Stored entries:

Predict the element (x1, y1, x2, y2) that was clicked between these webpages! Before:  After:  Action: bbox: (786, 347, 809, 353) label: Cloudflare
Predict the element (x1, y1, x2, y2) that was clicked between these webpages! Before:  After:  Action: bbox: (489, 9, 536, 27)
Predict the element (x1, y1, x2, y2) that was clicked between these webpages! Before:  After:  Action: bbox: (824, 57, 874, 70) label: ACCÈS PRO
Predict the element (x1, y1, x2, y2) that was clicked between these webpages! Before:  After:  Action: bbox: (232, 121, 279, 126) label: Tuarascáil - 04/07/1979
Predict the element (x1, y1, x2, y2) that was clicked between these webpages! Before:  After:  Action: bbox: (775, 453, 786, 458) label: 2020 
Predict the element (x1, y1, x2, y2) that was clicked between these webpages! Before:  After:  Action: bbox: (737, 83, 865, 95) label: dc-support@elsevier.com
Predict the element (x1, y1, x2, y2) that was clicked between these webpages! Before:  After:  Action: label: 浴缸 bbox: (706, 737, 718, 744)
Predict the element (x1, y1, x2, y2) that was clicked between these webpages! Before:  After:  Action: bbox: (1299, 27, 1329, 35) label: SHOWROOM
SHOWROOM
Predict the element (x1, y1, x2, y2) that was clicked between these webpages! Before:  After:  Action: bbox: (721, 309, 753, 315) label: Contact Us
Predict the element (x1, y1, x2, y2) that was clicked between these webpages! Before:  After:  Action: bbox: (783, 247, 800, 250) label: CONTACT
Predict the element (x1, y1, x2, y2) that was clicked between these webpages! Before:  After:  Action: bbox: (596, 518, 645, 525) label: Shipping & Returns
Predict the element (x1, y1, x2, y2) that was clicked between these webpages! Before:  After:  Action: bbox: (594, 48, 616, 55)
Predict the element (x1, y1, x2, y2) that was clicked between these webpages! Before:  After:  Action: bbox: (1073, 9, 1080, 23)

> WORK REQUIRED: Convert the stored entries above into a JSON list of strings, one string for each line, leaving out any blank lines.

> ANSWER TO THE EXERCISE:
[
  "Predict the element (x1, y1, x2, y2) that was clicked between these webpages! Before:  After:  Action: bbox: (786, 347, 809, 353) label: Cloudflare",
  "Predict the element (x1, y1, x2, y2) that was clicked between these webpages! Before:  After:  Action: bbox: (489, 9, 536, 27)",
  "Predict the element (x1, y1, x2, y2) that was clicked between these webpages! Before:  After:  Action: bbox: (824, 57, 874, 70) label: ACCÈS PRO",
  "Predict the element (x1, y1, x2, y2) that was clicked between these webpages! Before:  After:  Action: bbox: (232, 121, 279, 126) label: Tuarascáil - 04/07/1979",
  "Predict the element (x1, y1, x2, y2) that was clicked between these webpages! Before:  After:  Action: bbox: (775, 453, 786, 458) label: 2020 ",
  "Predict the element (x1, y1, x2, y2) that was clicked between these webpages! Before:  After:  Action: bbox: (737, 83, 865, 95) label: dc-support@elsevier.com",
  "Predict the element (x1, y1, x2, y2) that was clicked between these webpages! Before:  After:  Action: label: 浴缸 bbox: (706, 737, 718, 744)",
  "Predict the element (x1, y1, x2, y2) that was clicked between these webpages! Before:  After:  Action: bbox: (1299, 27, 1329, 35) label: SHOWROOM",
  "SHOWROOM",
  "Predict the element (x1, y1, x2, y2) that was clicked between these webpages! Before:  After:  Action: bbox: (721, 309, 753, 315) label: Contact Us",
  "Predict the element (x1, y1, x2, y2) that was clicked between these webpages! Before:  After:  Action: bbox: (783, 247, 800, 250) label: CONTACT",
  "Predict the element (x1, y1, x2, y2) that was clicked between these webpages! Before:  After:  Action: bbox: (596, 518, 645, 525) label: Shipping & Returns",
  "Predict the element (x1, y1, x2, y2) that was clicked between these webpages! Before:  After:  Action: bbox: (594, 48, 616, 55)",
  "Predict the element (x1, y1, x2, y2) that was clicked between these webpages! Before:  After:  Action: bbox: (1073, 9, 1080, 23)"
]